Where the data below begins, start retyping exactly, and end on the line with "You are a computer-use agent. The", which is included; no picture goes in.

> **INFORMATION GIVEN**:

────────────────

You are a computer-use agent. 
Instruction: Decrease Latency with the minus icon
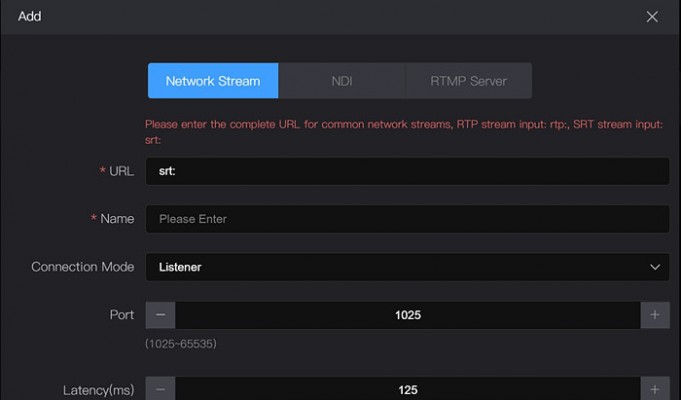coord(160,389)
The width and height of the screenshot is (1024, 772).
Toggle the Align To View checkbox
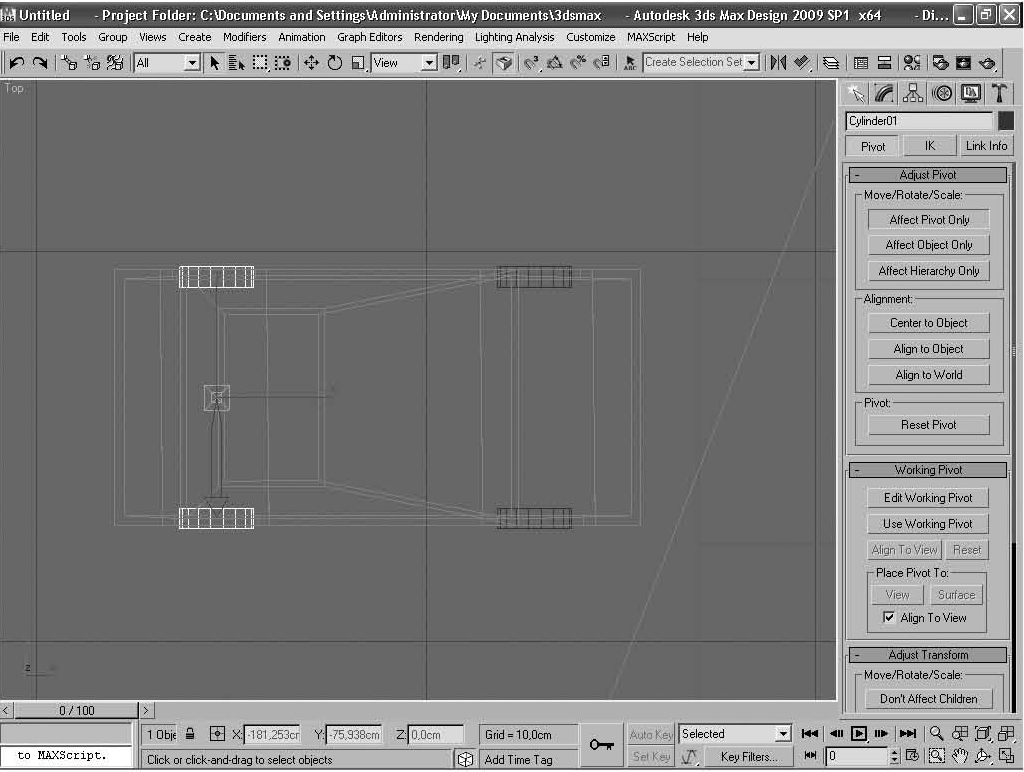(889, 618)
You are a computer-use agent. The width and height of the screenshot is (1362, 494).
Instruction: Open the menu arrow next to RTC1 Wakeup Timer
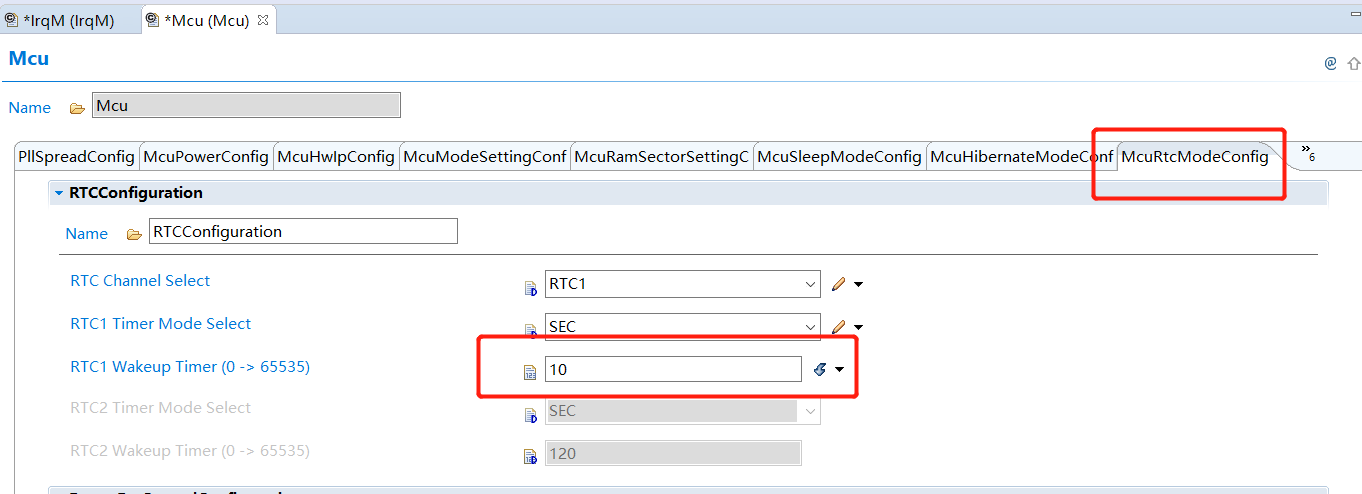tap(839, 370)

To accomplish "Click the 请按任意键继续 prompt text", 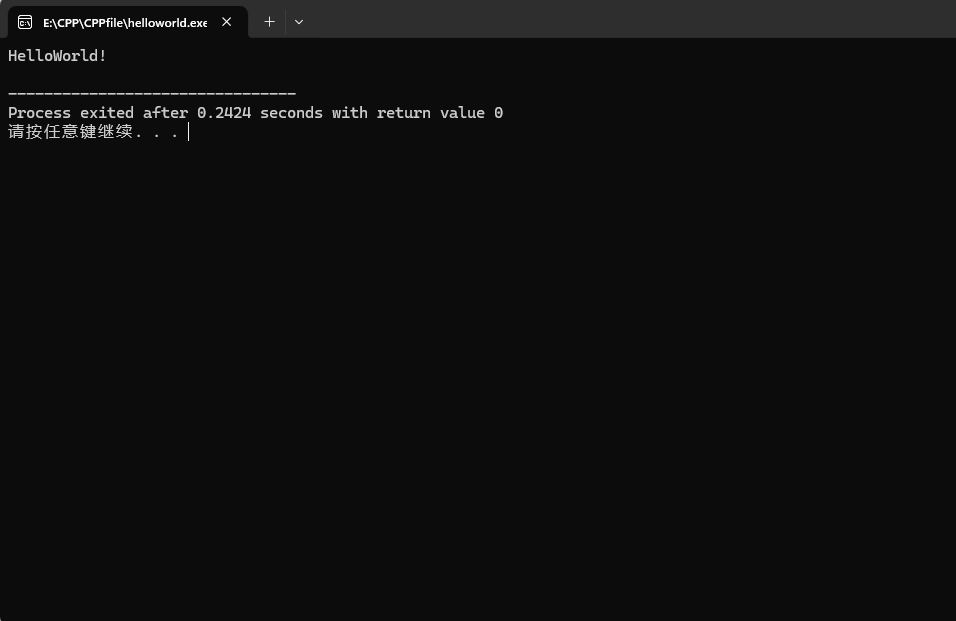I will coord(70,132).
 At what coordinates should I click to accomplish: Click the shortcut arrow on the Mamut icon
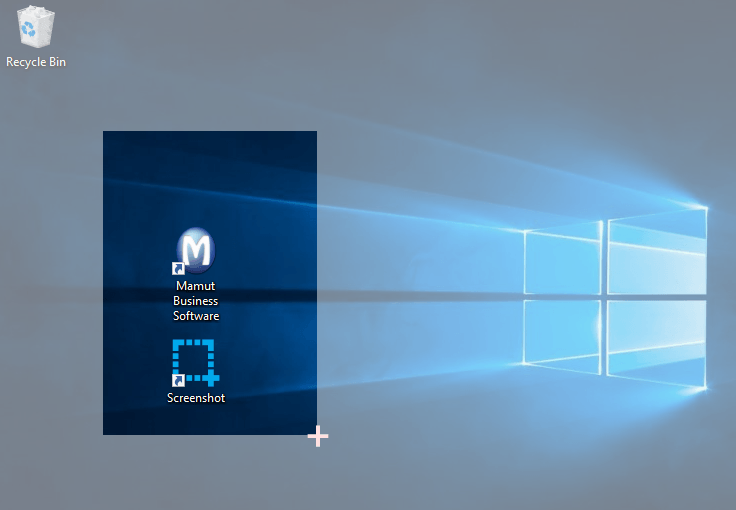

────────────────

> **SOLUTION FOR THIS TASK**:
You are a computer-use agent. 
Instruction: Decrease Latency with the minus icon
coord(160,389)
The width and height of the screenshot is (1024, 772).
Toggle the Align To View checkbox
(889, 618)
You are a computer-use agent. The width and height of the screenshot is (1362, 494).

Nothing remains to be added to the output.